(Dataset extract Opens)
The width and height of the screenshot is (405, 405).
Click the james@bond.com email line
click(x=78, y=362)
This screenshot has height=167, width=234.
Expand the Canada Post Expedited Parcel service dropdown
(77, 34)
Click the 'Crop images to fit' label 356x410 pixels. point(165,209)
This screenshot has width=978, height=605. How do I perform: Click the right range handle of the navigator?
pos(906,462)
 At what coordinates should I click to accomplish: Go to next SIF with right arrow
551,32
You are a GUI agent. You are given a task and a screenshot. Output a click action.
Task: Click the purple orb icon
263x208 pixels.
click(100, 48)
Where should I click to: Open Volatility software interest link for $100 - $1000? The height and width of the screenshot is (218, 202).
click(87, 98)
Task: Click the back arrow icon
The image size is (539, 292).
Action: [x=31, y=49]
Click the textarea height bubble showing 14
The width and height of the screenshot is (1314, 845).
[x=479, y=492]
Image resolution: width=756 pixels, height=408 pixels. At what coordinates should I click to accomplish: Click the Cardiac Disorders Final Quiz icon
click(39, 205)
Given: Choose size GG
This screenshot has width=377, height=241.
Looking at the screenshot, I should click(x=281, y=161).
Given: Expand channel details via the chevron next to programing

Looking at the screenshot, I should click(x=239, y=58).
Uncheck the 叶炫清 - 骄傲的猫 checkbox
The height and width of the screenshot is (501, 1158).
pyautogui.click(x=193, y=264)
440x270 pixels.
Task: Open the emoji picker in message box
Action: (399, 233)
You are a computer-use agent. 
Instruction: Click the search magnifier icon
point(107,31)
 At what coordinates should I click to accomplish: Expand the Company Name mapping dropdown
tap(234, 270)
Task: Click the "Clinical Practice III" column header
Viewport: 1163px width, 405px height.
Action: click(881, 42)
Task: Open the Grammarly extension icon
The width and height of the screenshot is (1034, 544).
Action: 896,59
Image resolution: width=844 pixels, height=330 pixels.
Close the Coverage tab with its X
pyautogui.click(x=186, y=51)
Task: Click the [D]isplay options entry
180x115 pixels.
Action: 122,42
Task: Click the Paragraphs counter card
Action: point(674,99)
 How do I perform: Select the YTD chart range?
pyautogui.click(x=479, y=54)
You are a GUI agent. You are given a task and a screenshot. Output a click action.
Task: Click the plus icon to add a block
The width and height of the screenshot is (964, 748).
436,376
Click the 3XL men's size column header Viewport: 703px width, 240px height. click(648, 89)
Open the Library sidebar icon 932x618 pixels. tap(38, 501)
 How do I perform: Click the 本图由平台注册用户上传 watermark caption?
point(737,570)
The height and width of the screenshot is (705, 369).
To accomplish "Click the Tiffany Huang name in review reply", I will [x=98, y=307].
(Dataset extract Closes)
**Task requirements**
State, as a bare number, how many lines of the listing hold the word "header".

**Answer to this task**
2